Provided data: Begin

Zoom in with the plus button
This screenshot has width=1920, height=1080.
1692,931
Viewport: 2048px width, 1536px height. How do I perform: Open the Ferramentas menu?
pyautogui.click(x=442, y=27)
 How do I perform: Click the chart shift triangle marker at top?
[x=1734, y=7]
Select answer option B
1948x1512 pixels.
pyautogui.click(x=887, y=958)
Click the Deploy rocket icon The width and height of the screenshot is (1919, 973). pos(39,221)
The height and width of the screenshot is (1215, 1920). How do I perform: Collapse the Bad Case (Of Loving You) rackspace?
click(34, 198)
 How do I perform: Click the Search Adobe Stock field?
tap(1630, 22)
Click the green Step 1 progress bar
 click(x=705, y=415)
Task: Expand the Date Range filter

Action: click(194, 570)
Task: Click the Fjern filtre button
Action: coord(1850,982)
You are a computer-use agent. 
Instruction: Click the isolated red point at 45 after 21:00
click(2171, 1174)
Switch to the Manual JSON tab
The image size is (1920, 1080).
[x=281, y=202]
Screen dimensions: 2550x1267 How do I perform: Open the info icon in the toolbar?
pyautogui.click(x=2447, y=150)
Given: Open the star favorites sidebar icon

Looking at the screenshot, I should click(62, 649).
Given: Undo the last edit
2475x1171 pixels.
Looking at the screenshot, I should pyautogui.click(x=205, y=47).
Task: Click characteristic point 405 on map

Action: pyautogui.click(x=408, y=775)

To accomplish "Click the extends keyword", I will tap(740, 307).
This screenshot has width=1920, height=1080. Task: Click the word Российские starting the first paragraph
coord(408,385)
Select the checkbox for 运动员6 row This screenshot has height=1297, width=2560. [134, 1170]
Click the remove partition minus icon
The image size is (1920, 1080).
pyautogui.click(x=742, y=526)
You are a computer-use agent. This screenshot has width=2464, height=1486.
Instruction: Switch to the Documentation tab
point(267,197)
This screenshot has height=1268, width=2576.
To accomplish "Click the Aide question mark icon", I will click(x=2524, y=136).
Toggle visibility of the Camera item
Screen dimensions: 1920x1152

Provided data: End

» **Work request**
Return every line from the entries above that contains the word "accomplish".

» **Task answer**
To accomplish "Click the extends keyword", I will tap(740, 307).
To accomplish "Click the Aide question mark icon", I will click(x=2524, y=136).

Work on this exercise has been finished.